-------- Text passage

I have one friend at this party who claims that he knew he was gay from a very early age, somewhere around the age of 6. How could you ever know that you were gay from the age of 6? (At 6 you don’t even know what sex is, right?)  My experience was one with a series of odd infatuations which looking back can be viewed as the seeds of homosexuality.

I think my first objects of lust it was probably workout magazines in the checkout aisle .  I remember being at the grocery store with my aunt after she had picked me up from school and struggling to explaining that the guy on the cover of a workout magazine was really cool- I couldn’t place why, but I thought he was just great. Who knows what she thought was going on, but she told me that although it’s probably very nice to be that strong she wouldn’t want to give up the flexibility that you lost from being so bulky.  I think I agreed vocally, but internally had decided she was nuts. Mr. Muscle and Fitness was A-OK by me.

Far weirder than magazine covers was an obsession I developed in school. At some point in my early early adolescence I had a history class in which we studied tall tales.  I have always like tall tales.   I love story telling and I love oral traditions so I being in class hearing about Paul Bunyan or Pecos bill was a fun time.  But I was not prepared to get all hot and bothered by the stories about a particular tall tale: Mike Fink.

For those that do not know him: Mike Fink was a Keelboat man.  Way back when American wild was still being conquered keelboats become the chief vessels of commerce on the Ohio and Mississippi rivers. The men who worked the keelboats were stereotypically strong because they had to push the boats against the current.

Of all of the keelboat men, Mike Fink was supposedly the strongest, most masculine, most crazed SOB in the west. In one of his many literary appearances he announces: “I’m a he-bull and a he-rattlesnake and a he-alligator all in one! I’ve beat up so many flatboatmen and thrown them in the river I haven’t kept a count since the food, and I’m a lover of the women like you’ll never see again. I can outrun, outhop, outjump, throw down, drag out, and lick any man in the country!”

I remember sitting in class and hearing the teach read:

Mike’s weight was about one hundred and eighty pounds; height about five feet nine inches; pleasant features, brown skin, tanned by sun and rain; blue, but very expressive eyes; and square brawny form, well proportioned, and every muscle of the arms, thighs and legs, were fully developed, indicating the greatest strength and activity. When he doubled up his fists the muscles rippled up and down his arms as slow as molasses. His person, taken altogether, was a model for a Hercules.

Guh! What was happening inside my 12 year old self! Good grief. Here in class even! this was the best story time ever.

----------------

## Aim of the exercise
From the passage on childhood infatuations, return everything from "I think my first" down to "A-OK by me.", copied word for word.

-------- Dataset

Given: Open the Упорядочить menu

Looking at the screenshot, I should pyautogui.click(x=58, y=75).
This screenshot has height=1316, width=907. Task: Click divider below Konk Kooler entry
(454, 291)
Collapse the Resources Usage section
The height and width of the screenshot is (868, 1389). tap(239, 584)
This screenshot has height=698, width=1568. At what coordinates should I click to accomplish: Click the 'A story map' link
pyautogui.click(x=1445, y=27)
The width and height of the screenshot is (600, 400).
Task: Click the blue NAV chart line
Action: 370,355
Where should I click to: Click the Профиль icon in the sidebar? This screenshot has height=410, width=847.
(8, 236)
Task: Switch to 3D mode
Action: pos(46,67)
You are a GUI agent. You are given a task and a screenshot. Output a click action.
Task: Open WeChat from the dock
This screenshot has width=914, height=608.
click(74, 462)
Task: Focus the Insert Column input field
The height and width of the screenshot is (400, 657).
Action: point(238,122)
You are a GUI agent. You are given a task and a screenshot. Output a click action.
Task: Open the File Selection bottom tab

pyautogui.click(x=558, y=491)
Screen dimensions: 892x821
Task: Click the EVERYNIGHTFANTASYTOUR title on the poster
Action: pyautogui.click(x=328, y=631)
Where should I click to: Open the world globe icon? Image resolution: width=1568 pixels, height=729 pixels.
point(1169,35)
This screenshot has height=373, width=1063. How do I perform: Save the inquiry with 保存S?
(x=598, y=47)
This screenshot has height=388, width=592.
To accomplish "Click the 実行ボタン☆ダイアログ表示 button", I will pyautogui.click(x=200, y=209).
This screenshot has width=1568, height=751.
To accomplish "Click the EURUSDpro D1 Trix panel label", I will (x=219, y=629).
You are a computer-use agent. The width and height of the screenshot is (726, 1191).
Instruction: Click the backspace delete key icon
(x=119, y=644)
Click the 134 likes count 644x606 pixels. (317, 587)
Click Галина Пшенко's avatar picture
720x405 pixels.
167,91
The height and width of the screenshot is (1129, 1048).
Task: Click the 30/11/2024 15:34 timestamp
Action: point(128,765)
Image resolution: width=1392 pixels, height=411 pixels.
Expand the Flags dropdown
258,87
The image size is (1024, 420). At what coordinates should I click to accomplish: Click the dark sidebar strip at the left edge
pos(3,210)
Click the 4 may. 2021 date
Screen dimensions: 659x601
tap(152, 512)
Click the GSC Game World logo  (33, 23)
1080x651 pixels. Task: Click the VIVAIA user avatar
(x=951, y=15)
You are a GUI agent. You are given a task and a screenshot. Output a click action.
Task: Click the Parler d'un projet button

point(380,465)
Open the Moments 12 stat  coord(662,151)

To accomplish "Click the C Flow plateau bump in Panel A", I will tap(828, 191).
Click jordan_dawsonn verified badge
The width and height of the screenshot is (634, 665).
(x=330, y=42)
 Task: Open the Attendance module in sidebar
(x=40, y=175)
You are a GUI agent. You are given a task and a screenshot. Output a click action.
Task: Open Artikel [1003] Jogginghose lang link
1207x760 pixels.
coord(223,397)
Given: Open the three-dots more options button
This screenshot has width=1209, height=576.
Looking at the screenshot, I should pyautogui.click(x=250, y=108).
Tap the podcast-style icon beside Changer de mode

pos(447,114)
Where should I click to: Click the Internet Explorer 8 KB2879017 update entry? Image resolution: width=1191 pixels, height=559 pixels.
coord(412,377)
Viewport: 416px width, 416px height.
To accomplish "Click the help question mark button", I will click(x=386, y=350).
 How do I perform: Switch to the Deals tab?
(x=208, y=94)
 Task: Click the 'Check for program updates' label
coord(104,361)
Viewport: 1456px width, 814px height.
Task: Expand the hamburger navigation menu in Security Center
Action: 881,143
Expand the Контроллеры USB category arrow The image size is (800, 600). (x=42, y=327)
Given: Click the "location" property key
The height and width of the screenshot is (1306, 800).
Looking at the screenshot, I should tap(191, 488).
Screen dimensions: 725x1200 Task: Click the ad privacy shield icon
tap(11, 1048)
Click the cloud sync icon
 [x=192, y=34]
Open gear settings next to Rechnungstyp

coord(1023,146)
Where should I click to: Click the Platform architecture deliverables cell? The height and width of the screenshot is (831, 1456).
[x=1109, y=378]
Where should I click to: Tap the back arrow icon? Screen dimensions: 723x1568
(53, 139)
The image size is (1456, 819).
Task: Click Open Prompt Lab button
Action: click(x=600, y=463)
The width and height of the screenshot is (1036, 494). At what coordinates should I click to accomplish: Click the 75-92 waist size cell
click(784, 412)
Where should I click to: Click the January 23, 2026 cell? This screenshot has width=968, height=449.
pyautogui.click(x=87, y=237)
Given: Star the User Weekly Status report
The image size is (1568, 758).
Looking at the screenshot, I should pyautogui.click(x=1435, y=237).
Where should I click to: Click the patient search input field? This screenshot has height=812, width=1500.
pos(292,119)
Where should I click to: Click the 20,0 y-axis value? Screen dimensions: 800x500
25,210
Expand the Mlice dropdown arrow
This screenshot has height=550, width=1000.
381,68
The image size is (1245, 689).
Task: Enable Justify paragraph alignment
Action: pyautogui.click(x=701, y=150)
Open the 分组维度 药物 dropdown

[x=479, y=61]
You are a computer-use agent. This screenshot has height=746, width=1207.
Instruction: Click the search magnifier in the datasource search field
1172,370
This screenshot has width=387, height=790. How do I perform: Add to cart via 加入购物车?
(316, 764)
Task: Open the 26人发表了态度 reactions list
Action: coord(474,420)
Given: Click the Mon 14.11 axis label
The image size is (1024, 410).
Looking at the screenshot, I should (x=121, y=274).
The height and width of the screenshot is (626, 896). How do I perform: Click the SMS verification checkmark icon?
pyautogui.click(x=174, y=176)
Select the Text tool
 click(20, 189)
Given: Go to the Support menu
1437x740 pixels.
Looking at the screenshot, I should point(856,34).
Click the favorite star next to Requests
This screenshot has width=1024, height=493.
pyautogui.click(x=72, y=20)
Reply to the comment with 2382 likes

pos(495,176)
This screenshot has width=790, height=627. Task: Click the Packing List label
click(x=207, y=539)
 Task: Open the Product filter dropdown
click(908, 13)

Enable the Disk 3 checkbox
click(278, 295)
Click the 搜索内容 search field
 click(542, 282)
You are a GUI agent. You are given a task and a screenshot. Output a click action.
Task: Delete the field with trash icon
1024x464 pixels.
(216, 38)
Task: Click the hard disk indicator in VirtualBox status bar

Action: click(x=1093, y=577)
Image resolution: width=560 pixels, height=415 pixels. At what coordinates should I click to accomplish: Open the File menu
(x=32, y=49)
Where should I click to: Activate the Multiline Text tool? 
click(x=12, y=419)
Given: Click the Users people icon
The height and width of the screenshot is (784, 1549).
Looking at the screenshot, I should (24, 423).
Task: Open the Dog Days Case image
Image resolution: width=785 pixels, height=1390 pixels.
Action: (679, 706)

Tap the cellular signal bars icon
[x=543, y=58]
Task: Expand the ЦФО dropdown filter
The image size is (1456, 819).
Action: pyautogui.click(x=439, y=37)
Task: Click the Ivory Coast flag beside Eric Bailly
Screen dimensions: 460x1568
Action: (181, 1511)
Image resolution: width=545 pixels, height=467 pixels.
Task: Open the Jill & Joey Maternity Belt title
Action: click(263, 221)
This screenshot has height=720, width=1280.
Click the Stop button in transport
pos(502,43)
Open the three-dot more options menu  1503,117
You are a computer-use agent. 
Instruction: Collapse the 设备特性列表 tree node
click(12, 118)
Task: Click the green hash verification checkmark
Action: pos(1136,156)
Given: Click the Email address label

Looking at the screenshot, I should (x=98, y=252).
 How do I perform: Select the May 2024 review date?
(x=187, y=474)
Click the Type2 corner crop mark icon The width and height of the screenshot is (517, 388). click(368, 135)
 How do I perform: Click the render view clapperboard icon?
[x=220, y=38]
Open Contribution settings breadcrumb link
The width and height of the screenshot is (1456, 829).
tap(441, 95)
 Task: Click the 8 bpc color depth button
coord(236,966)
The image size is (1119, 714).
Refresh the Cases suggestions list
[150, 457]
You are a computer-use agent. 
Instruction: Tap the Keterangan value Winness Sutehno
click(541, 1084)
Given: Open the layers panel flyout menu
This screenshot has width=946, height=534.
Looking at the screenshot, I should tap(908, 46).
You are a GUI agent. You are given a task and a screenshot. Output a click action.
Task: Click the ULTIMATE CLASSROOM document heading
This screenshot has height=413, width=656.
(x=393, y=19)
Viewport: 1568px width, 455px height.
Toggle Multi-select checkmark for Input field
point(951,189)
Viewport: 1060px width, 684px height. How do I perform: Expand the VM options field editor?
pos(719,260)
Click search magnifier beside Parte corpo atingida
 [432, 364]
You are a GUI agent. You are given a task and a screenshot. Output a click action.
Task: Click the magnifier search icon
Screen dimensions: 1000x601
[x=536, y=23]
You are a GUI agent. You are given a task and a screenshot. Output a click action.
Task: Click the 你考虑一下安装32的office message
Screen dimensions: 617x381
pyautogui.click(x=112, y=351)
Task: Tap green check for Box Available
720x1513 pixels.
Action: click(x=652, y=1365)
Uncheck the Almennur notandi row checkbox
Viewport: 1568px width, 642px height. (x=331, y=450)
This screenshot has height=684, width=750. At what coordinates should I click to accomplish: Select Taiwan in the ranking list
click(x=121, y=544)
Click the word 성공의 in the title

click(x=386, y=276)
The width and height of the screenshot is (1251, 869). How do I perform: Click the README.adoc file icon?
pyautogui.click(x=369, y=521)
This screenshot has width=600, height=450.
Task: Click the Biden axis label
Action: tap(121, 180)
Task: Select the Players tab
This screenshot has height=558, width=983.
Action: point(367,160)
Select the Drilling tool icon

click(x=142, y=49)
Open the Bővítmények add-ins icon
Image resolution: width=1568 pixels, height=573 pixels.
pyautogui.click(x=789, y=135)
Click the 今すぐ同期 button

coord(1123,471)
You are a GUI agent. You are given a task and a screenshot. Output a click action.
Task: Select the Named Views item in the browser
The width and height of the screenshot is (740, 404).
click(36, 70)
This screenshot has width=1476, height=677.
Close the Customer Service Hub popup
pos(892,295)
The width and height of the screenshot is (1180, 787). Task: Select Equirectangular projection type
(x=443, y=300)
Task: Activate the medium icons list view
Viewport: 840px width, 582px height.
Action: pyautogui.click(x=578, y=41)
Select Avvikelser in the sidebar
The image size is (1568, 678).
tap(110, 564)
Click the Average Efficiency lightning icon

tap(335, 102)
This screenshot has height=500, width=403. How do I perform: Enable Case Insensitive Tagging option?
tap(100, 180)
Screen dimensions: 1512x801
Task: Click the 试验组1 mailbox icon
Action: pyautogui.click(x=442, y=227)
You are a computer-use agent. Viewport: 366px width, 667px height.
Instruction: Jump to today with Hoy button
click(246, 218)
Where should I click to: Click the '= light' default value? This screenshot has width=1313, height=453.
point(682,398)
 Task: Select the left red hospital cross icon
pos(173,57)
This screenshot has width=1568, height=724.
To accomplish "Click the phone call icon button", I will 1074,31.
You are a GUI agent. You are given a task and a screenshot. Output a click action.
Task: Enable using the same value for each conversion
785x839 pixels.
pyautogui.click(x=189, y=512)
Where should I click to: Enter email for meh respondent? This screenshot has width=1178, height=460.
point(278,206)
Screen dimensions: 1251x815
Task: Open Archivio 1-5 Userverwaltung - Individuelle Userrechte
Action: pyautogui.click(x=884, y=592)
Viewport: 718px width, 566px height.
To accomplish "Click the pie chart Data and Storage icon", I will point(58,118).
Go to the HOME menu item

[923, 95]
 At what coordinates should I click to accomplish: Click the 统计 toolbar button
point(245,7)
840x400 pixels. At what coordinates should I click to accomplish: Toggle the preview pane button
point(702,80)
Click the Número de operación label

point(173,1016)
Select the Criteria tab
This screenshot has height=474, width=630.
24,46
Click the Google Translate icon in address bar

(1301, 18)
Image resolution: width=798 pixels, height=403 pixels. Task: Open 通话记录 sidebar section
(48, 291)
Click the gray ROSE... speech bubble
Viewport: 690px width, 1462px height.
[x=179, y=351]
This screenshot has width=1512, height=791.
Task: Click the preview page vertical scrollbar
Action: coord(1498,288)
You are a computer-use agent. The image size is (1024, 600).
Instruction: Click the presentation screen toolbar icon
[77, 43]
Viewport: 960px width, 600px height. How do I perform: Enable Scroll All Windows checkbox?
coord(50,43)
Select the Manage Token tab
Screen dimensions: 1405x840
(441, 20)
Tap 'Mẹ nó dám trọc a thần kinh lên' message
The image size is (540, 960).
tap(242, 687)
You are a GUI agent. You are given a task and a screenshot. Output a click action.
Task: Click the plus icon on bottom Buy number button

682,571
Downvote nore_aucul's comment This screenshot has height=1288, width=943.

----------------

## Answer section
I think my first objects of lust it was probably workout magazines in the checkout aisle .  I remember being at the grocery store with my aunt after she had picked me up from school and struggling to explaining that the guy on the cover of a workout magazine was really cool- I couldn’t place why, but I thought he was just great. Who knows what she thought was going on, but she told me that although it’s probably very nice to be that strong she wouldn’t want to give up the flexibility that you lost from being so bulky.  I think I agreed vocally, but internally had decided she was nuts. Mr. Muscle and Fitness was A-OK by me.